# What is expected
Repeat exactly the lines below that lie between the line with "Expand the output palette category" and the line with "Task: Turn on", counting both of those lines as part of the answer.

# Excerpted records
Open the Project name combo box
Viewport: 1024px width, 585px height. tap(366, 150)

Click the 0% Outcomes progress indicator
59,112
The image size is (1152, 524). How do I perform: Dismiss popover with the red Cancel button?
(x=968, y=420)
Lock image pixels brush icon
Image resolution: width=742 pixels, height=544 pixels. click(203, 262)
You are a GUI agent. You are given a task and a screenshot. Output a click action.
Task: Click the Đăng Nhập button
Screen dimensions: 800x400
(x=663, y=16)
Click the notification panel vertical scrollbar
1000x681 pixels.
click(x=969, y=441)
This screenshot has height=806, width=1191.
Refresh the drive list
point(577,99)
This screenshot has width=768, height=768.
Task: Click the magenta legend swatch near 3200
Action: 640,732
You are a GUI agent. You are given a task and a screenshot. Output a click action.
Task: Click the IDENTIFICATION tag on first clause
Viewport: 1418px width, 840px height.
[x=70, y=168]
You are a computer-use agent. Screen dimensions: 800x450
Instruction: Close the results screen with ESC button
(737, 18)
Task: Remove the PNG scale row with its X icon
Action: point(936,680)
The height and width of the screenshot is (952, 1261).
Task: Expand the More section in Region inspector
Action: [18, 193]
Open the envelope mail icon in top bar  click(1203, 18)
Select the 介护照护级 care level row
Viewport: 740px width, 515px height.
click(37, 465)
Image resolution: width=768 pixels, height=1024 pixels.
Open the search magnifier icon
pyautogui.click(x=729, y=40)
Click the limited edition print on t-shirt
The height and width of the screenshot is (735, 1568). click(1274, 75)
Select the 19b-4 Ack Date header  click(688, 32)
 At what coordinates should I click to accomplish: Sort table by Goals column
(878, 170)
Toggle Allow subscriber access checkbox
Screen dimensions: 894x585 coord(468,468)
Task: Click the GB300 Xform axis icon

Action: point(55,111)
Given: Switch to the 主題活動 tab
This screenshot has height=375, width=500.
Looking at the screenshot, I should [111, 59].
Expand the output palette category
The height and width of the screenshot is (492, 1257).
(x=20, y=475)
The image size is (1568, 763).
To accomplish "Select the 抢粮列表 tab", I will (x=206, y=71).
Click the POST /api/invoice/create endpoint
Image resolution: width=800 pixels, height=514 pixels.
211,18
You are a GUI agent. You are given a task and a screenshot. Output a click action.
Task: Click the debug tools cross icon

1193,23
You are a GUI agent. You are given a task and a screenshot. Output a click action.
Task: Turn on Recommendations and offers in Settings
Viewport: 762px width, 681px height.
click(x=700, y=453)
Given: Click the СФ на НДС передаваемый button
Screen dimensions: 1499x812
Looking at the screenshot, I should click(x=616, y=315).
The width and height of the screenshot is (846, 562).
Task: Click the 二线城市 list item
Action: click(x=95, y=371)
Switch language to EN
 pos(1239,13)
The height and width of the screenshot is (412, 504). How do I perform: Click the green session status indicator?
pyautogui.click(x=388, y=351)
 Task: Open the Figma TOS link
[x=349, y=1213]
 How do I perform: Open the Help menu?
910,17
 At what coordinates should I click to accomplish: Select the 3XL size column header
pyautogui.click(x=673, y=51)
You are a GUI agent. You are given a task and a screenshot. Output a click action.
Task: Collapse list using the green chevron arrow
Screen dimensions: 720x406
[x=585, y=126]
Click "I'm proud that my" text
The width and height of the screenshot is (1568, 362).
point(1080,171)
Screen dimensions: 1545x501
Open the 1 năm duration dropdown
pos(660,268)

# Solution for this problem
Expand the output palette category
The height and width of the screenshot is (492, 1257).
(x=20, y=475)
The image size is (1568, 763).
To accomplish "Select the 抢粮列表 tab", I will (x=206, y=71).
Click the POST /api/invoice/create endpoint
Image resolution: width=800 pixels, height=514 pixels.
211,18
You are a GUI agent. You are given a task and a screenshot. Output a click action.
Task: Click the debug tools cross icon

1193,23
You are a GUI agent. You are given a task and a screenshot. Output a click action.
Task: Turn on Recommendations and offers in Settings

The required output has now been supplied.